**PROBLEM DETAILS:** Your answer should consist of the lines in the following data that contain "Given".

**EXERCISE MATERIAL:**
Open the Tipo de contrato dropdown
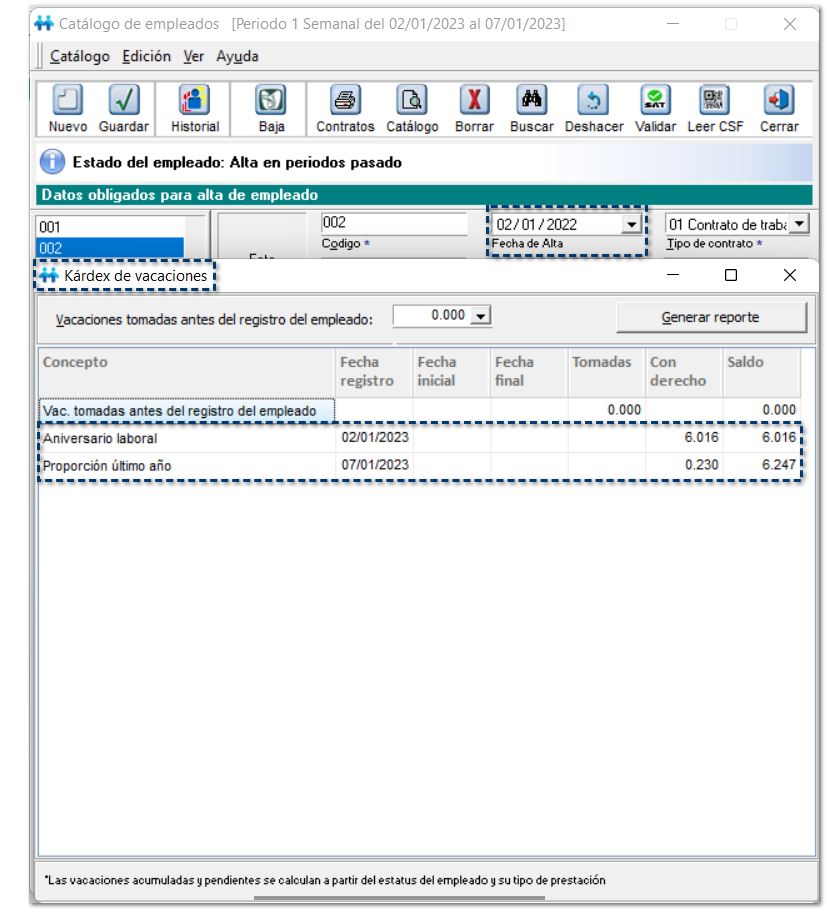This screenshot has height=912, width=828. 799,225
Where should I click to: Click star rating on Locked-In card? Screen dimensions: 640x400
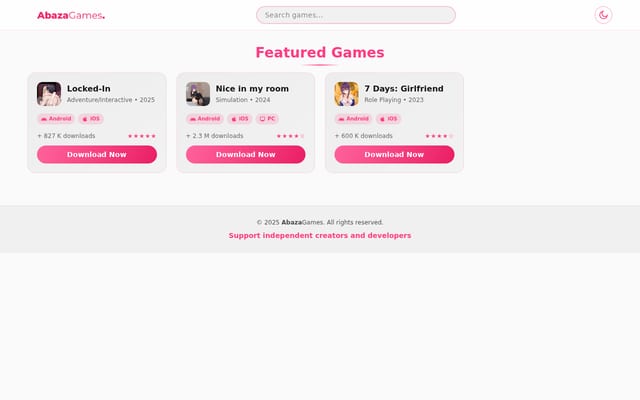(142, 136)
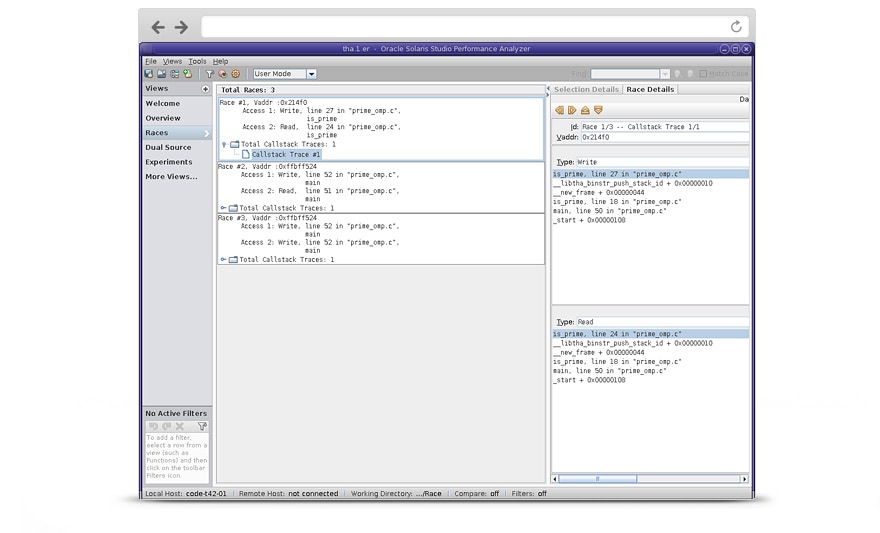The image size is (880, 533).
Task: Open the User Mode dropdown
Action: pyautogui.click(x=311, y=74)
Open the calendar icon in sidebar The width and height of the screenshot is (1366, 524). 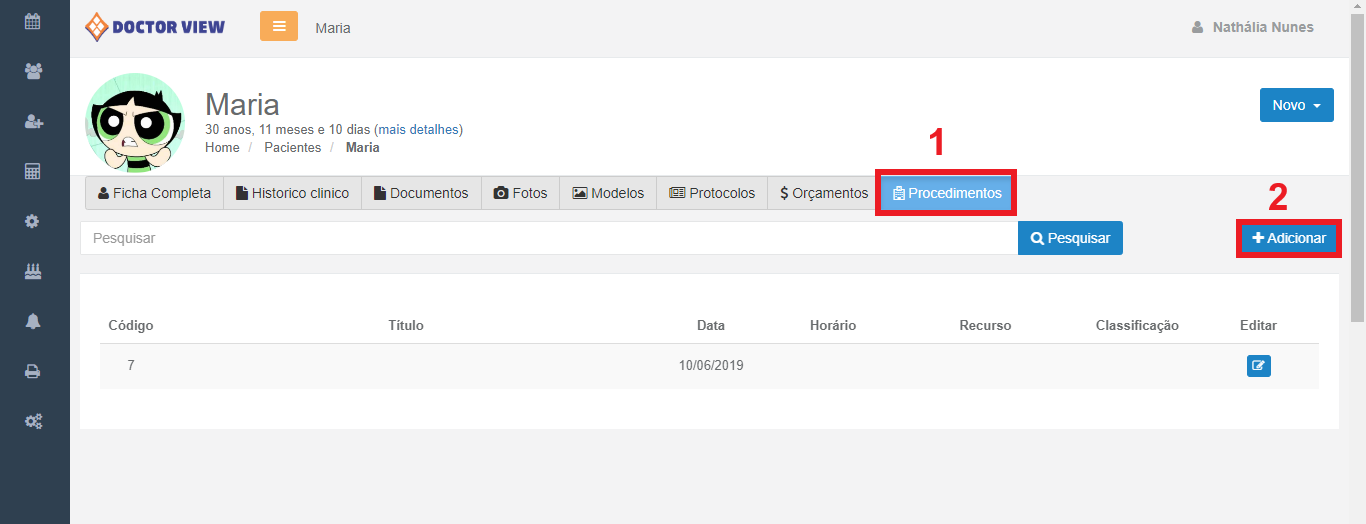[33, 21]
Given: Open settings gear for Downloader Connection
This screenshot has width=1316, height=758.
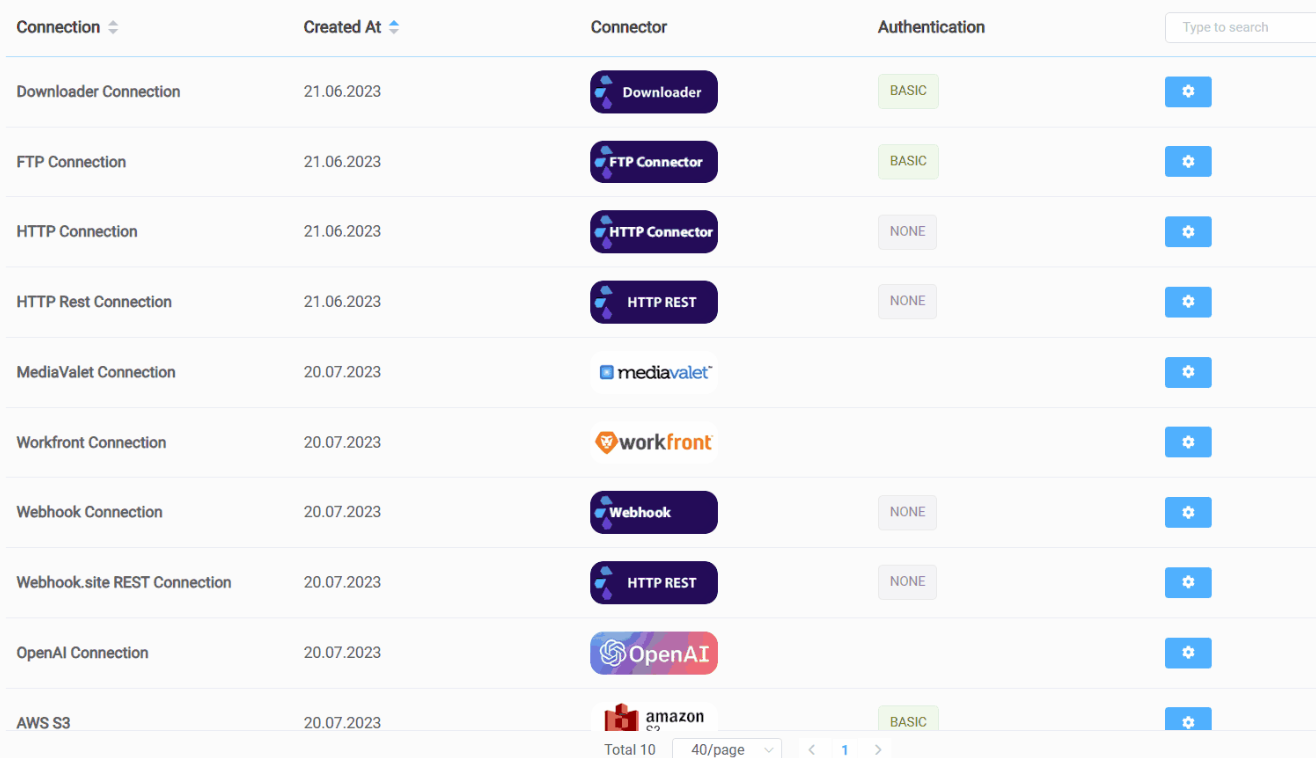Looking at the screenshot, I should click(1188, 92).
---
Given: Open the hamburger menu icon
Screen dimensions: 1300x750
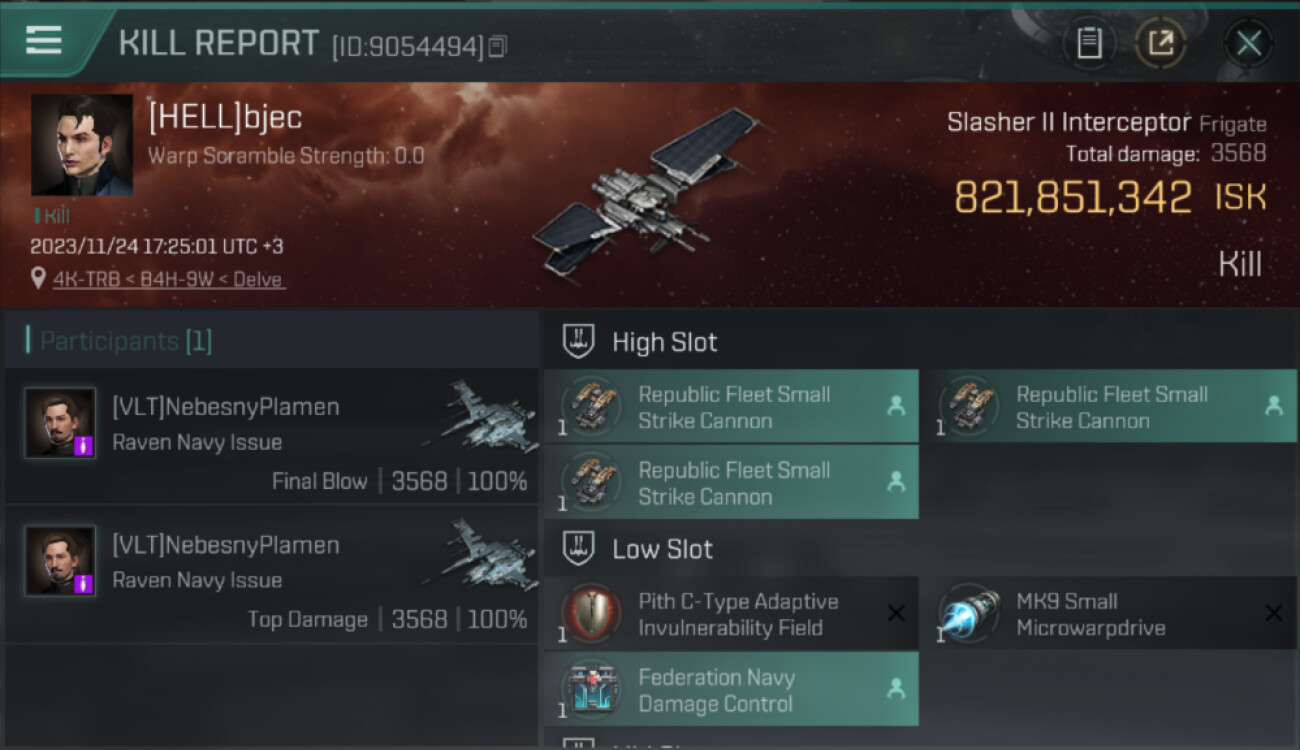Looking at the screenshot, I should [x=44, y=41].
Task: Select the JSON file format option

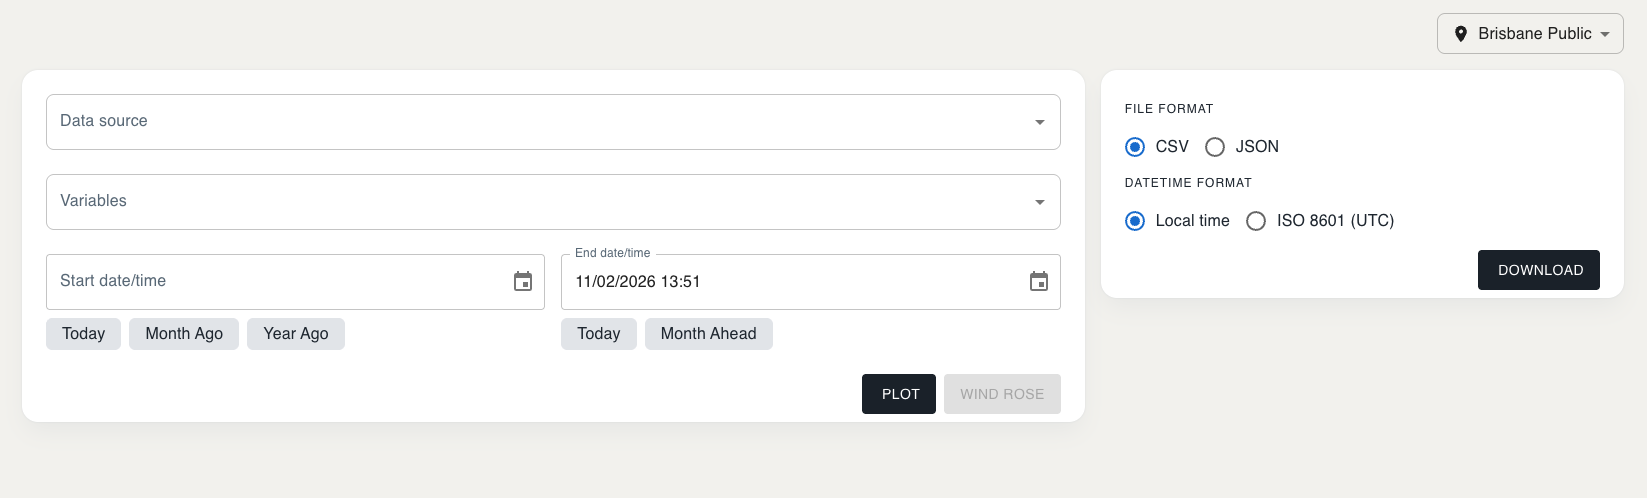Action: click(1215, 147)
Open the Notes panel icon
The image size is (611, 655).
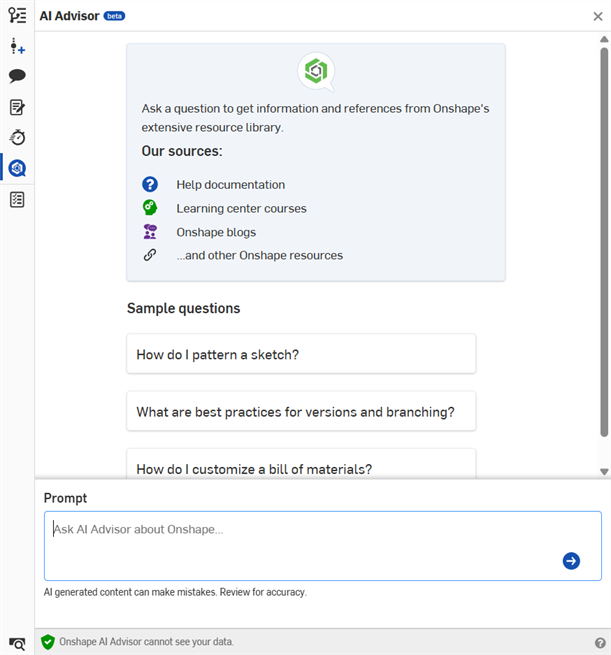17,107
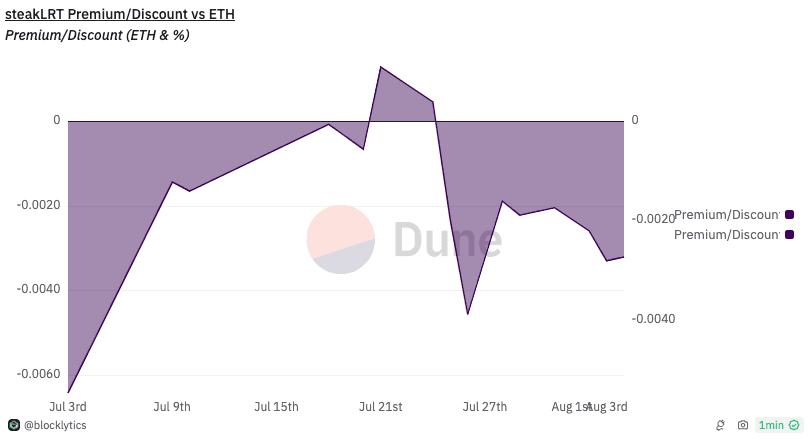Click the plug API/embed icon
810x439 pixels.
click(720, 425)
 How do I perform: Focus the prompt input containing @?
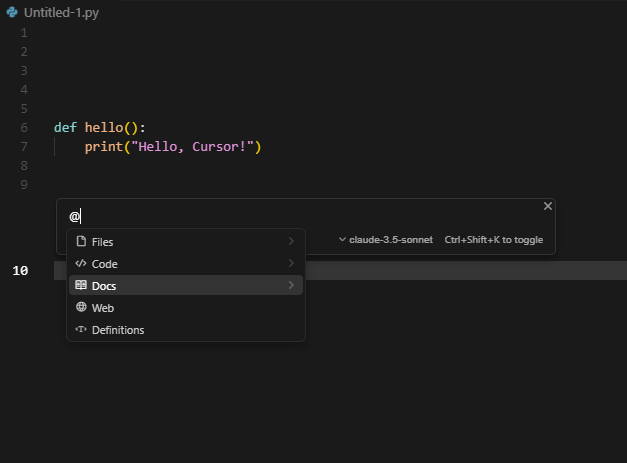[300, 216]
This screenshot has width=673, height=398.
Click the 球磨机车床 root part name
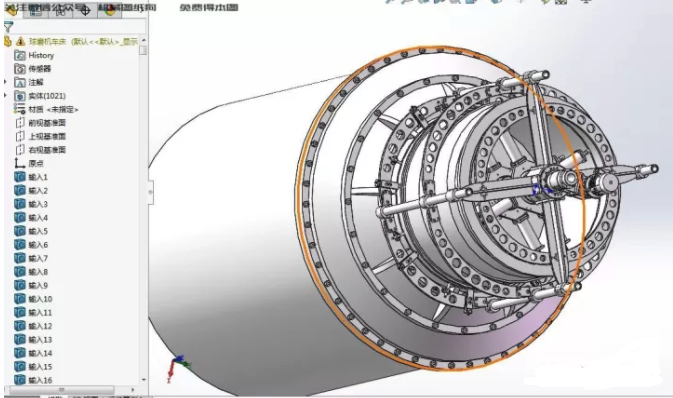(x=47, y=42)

**TASK RESULT:**
Given: Open settings gear for Downloader Connection
Given: Open the hamburger menu icon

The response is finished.